Re: [PATCH v3 6/6] KVM: VMX: Move VERW closer to VMentry for MDS mitigation

From: Pawan Gupta
Date: Thu Oct 26 2023 - 16:48:18 EST


On Thu, Oct 26, 2023 at 12:30:55PM -0700, Sean Christopherson wrote:
> > - /* L1D Flush includes CPU buffer clear to mitigate MDS */
> > + /*
> > + * L1D Flush includes CPU buffer clear to mitigate MDS, but VERW
> > + * mitigation for MDS is done late in VMentry and is still
> > + * executed inspite of L1D Flush. This is because an extra VERW
>
> in spite

Ok.

> > + * should not matter much after the big hammer L1D Flush.
> > + */
> > if (static_branch_unlikely(&vmx_l1d_should_flush))
> > vmx_l1d_flush(vcpu);
>
> There's an existing bug here. vmx_1ld_flush() is not guaranteed to do a flush in
> "conditional mode", and is not guaranteed to do a ucode-based flush

AFAICT, it is based on the condition whether after a VMexit any
sensitive data could have been touched or not. If L1TF mitigation
doesn't consider certain data sensitive and skips L1D flush, executing
VERW isn't giving any protection, since that data can anyways be leaked
from L1D using L1TF.

> (though I can't tell if it's possible for the VERW magic to exist
> without X86_FEATURE_FLUSH_L1D).

Likely not, ucode that adds VERW should have X86_FEATURE_FLUSH_L1D as
L1TF was mitigation prior to MDS.

> If we care, something like the diff at the bottom is probably needed.
>
> > - else if (cpu_feature_enabled(X86_FEATURE_CLEAR_CPU_BUF))
> > - mds_clear_cpu_buffers();
> > else if (static_branch_unlikely(&mmio_stale_data_clear) &&
> > kvm_arch_has_assigned_device(vcpu->kvm))
> > + /* MMIO mitigation is mutually exclusive with MDS mitigation later in asm */
>
> Please don't put comments inside an if/elif without curly braces (and I don't
> want to add curly braces). Though I think that's a moot point if we first fix
> the conditional L1D flush issue. E.g. when the dust settles we can end up with:

Ok.

> /*
> * Note, a ucode-based L1D flush also flushes CPU buffers, i.e. the
> * manual VERW in __vmx_vcpu_run() to mitigate MDS *may* be redundant.
> * But an L1D Flush is not guaranteed for "conditional mode", and the
> * cost of an extra VERW after a full L1D flush is negligible.
> */
> if (static_branch_unlikely(&vmx_l1d_should_flush))
> cpu_buffers_flushed = vmx_l1d_flush(vcpu);
>
> /*
> * The MMIO stale data vulnerability is a subset of the general MDS
> * vulnerability, i.e. this is mutually exclusive with the VERW that's
> * done just before VM-Enter. The vulnerability requires the attacker,
> * i.e. the guest, to do MMIO, so this "clear" can be done earlier.
> */
> if (static_branch_unlikely(&mmio_stale_data_clear) &&
> !cpu_buffers_flushed && kvm_arch_has_assigned_device(vcpu->kvm))
> mds_clear_cpu_buffers();

This is certainly better, but I don't know what scenario is this helping with.

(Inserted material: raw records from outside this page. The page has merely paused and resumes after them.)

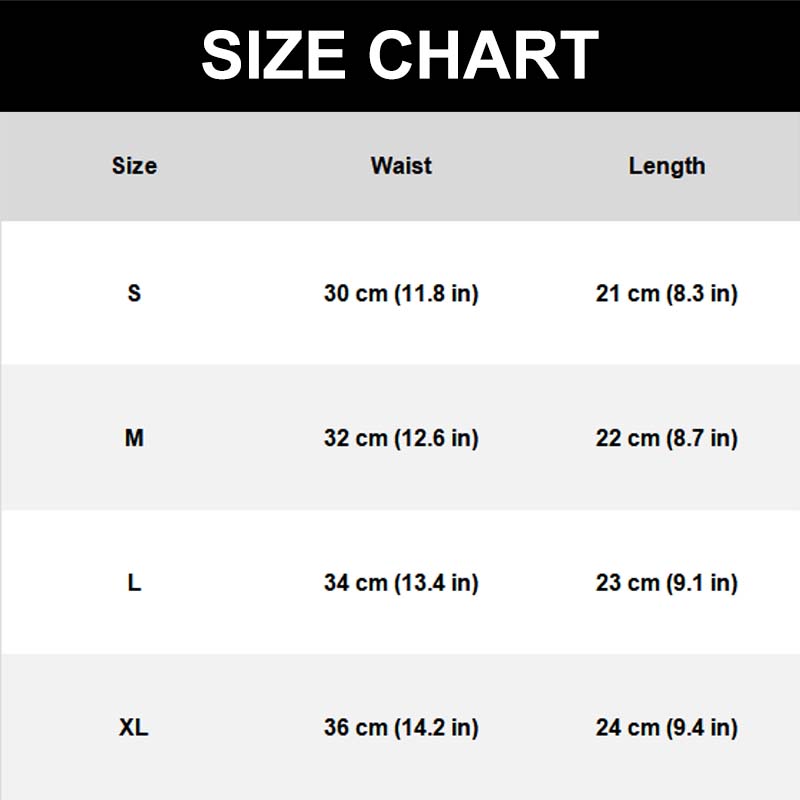Select the 22 cm (8.7 in) length cell
Screen dimensions: 800x800
tap(667, 438)
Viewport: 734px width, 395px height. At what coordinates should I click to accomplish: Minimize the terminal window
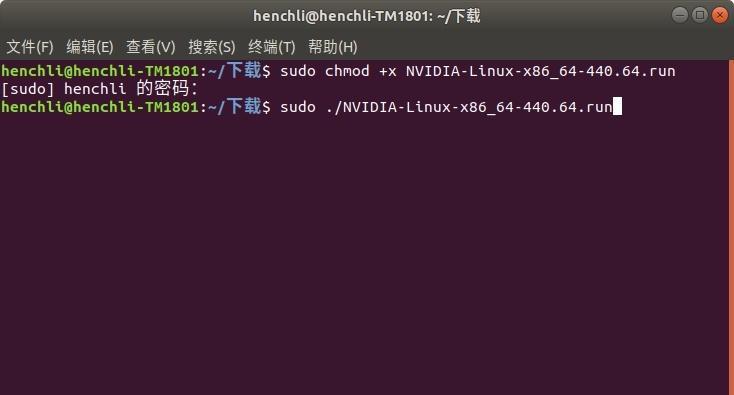(680, 15)
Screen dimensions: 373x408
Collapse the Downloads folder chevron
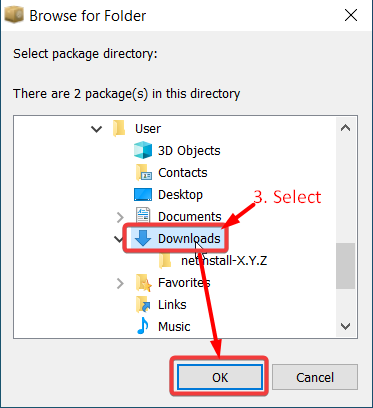(x=119, y=239)
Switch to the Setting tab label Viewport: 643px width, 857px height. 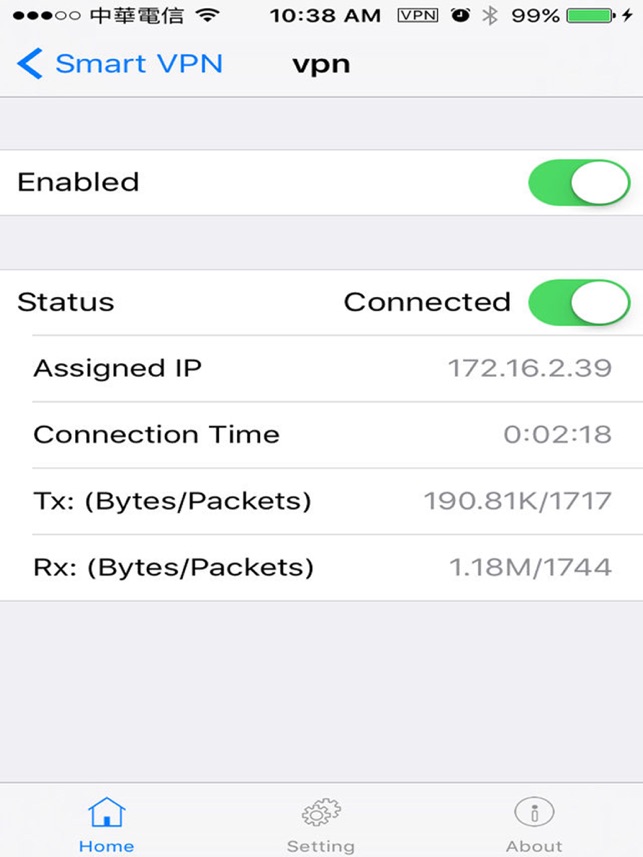point(321,846)
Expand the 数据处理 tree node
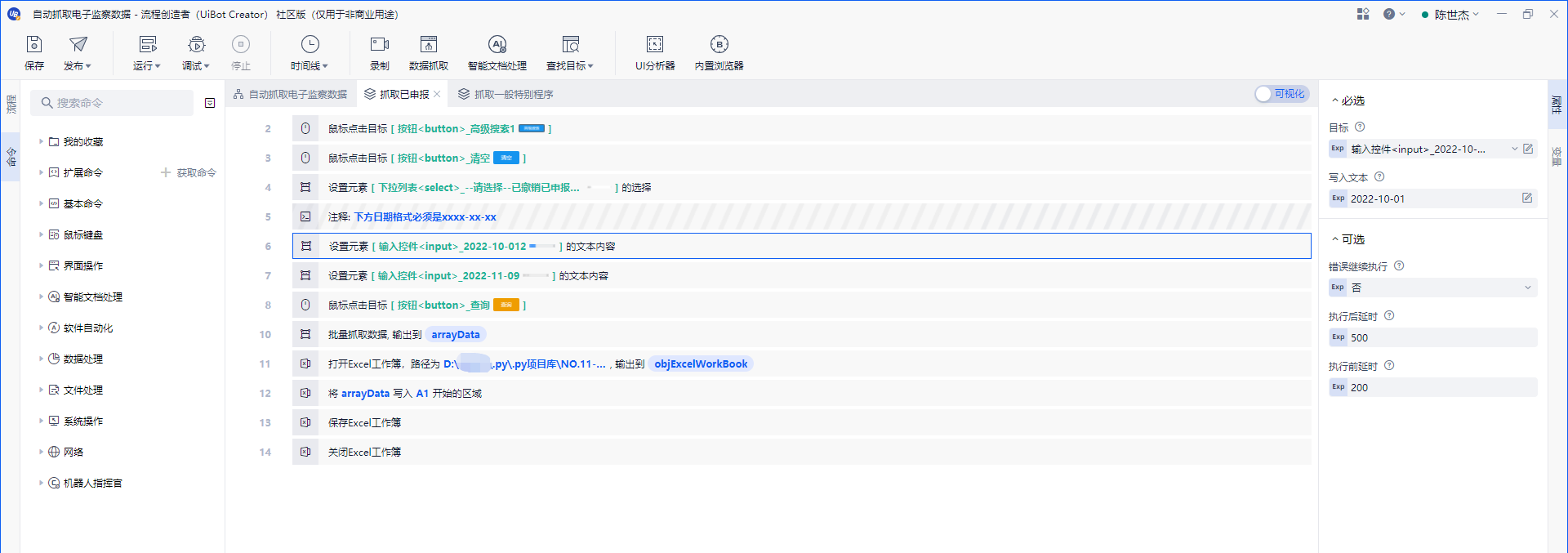Viewport: 1568px width, 553px height. pyautogui.click(x=41, y=359)
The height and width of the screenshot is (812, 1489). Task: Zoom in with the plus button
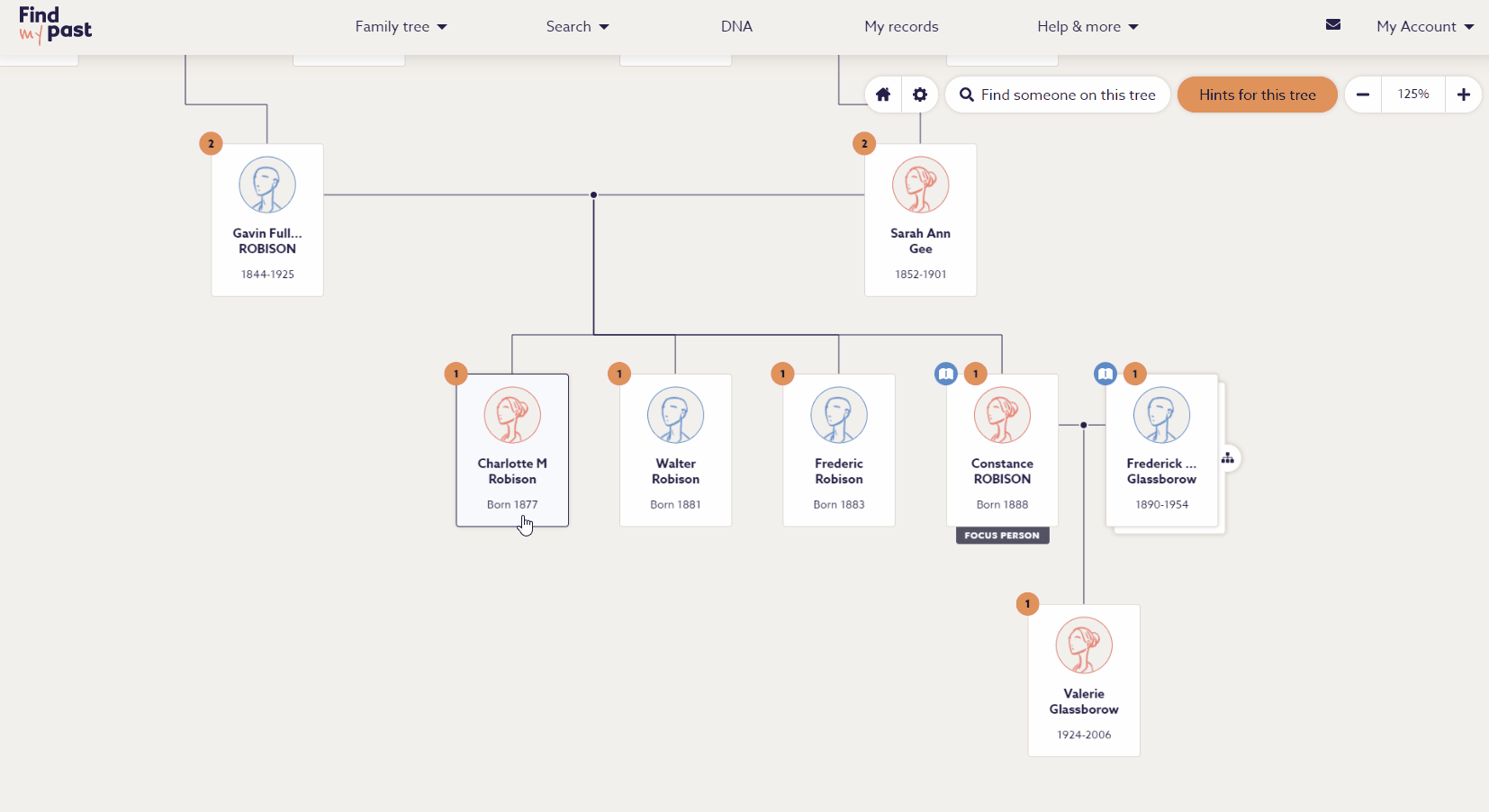pyautogui.click(x=1464, y=95)
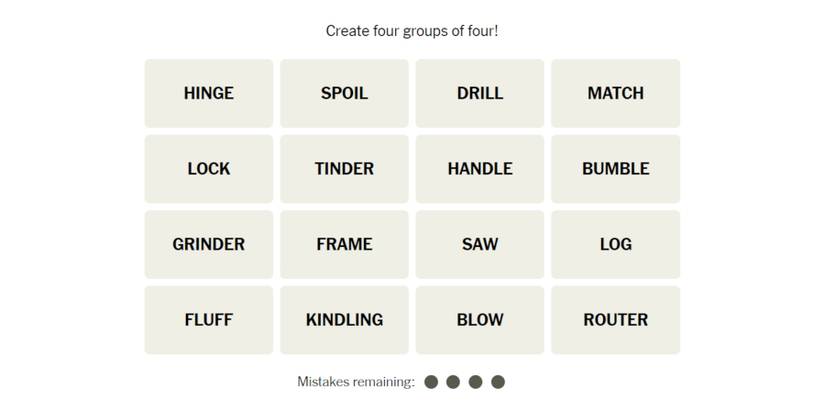Viewport: 825px width, 413px height.
Task: Select the GRINDER word tile
Action: 208,244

> > mds_clear_cpu_buffers();
> >
> > vmx_disable_fb_clear(vmx);
>
> LOL, nice. IIUC, setting FB_CLEAR_DIS is mutually exclusive with doing a late
> VERW, as KVM will never set FB_CLEAR_DIS if the CPU is susceptible to X86_BUG_MDS.
> But the checks aren't identical, which makes this _look_ sketchy.
>
> Can you do something like this to ensure we don't accidentally neuter the late VERW?
>
> static void vmx_update_fb_clear_dis(struct kvm_vcpu *vcpu, struct vcpu_vmx *vmx)
> {
> vmx->disable_fb_clear = (host_arch_capabilities & ARCH_CAP_FB_CLEAR_CTRL) &&
> !boot_cpu_has_bug(X86_BUG_MDS) &&
> !boot_cpu_has_bug(X86_BUG_TAA);
>
> if (vmx->disable_fb_clear &&
> WARN_ON_ONCE(cpu_feature_enabled(X86_FEATURE_CLEAR_CPU_BUF)))
> vmx->disable_fb_clear = false;

Will do, this makes a lot of sense.